* **PASSAGE PROVIDED**
Dirk Villarreal Wittich,

Your right looks like it did start. Thanks! Here is an article i found and don't know much about the data.

Scientists Circulate Proton Beams in Big Bang Machine
Friday, November 20, 2009


GENEVA — Scientists circulated beams of protons in the world's largest atom smasher Friday night for the first time after a year of repairs caused by a spectacular failure after the $10 billion machine was heavily damaged by a simple electrical fault.

Progress on restarting the machine went faster than expected Friday evening and the first beam started circulating in a clockwise direction around the machine about 10 p.m., said James Gillies, spokesman for the European Organization for Nuclear Research.

"Some of the scientists had gone home and had to be called back in," Gillies told The Associated Press.

Item position entries:
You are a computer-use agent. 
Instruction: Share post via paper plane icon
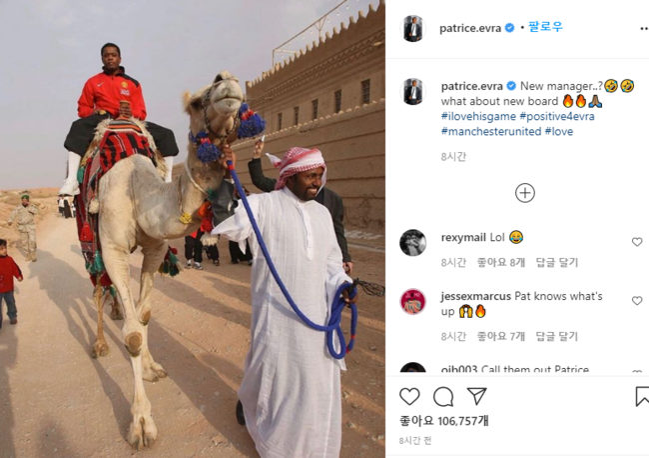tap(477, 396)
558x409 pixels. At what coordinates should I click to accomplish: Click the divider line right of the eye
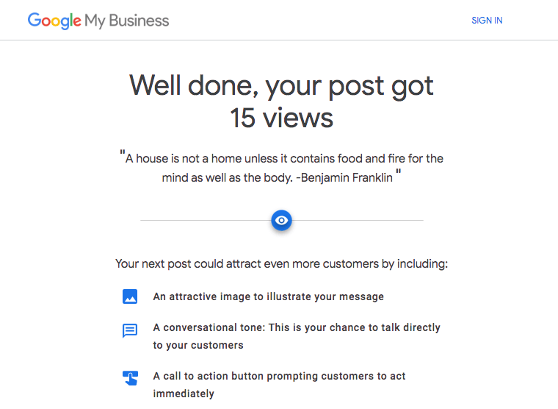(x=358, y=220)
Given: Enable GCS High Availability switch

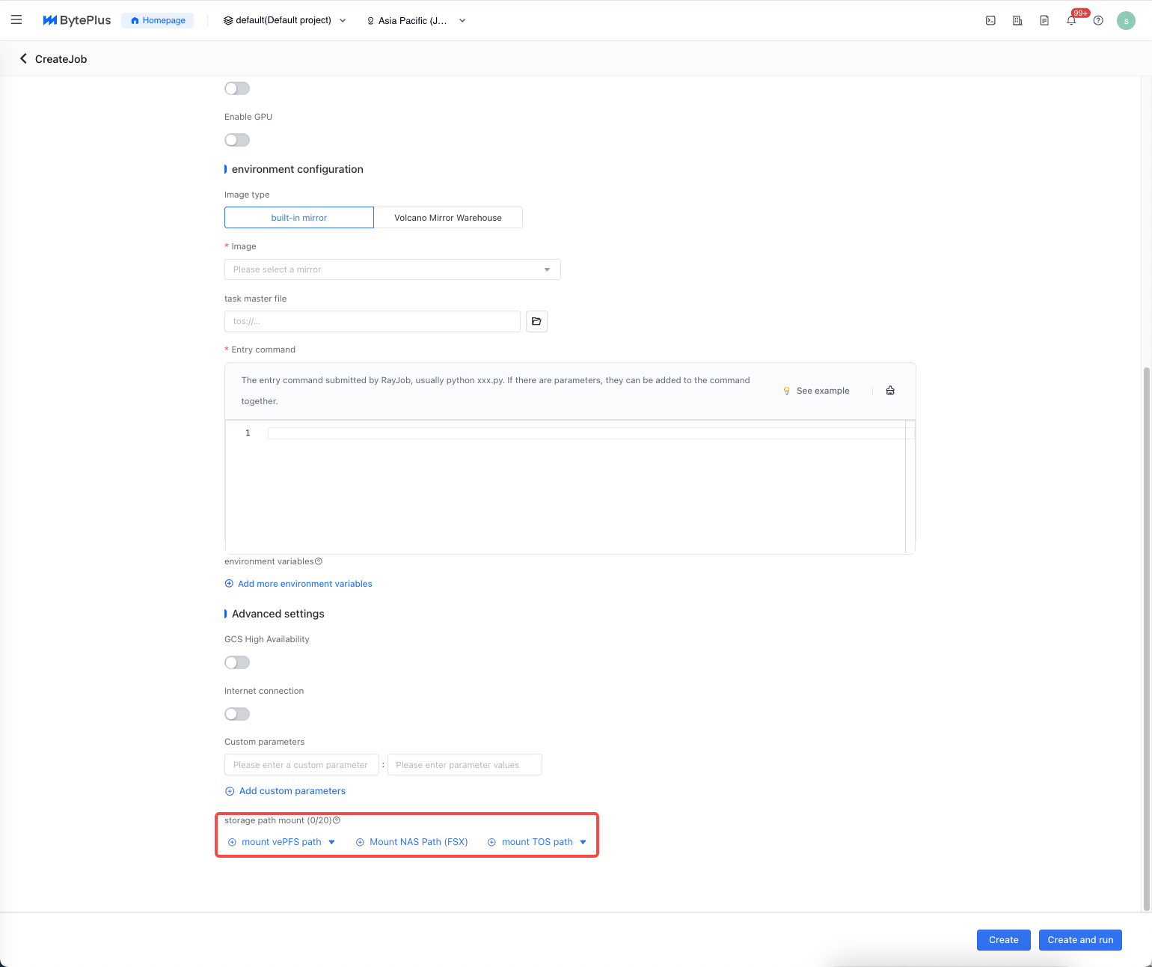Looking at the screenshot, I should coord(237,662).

---

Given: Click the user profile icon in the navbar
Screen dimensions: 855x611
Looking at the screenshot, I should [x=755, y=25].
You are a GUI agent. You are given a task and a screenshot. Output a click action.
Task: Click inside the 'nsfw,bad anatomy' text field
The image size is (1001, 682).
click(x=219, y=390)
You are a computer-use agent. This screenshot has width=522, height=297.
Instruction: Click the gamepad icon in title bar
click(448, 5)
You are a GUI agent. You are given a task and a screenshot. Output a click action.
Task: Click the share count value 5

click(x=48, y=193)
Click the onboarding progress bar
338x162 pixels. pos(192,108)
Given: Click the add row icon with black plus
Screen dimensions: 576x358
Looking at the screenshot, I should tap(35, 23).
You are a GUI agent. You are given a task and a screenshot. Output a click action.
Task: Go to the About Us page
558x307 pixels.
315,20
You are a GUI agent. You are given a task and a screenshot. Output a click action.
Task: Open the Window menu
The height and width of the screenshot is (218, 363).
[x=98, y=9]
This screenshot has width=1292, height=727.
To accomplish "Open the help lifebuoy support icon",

* **TASK LIST**
(1) According to the article on circulating proton beams, at about what time on Friday did the first beam start circulating?
(2) Write the next few sentences of the article on circulating proton beams, starting after its last sentence.

* **TASK ANSWERS**
(1) About 10 p.m.

(2)
SLIDESHOW: World's Largest Atom Smasher
http://www.foxnews.com/slideshow/scitech/2009/10/09/worlds-largest-atom-smasher

The exact time of the start of the Large Hadron Collider was difficult to predict because it was based on how long it took to perform steps along the way, and in the end it happened about nine hours earlier than expected, Gillies said.

"This is an important milestone on the road towards" scientific experiments physics at the LHC, which are expected in 2010, he said.

The scientists have started to prepare to circulate another beam in the opposite, counterclockwise direction within the coming hours, Gillies said.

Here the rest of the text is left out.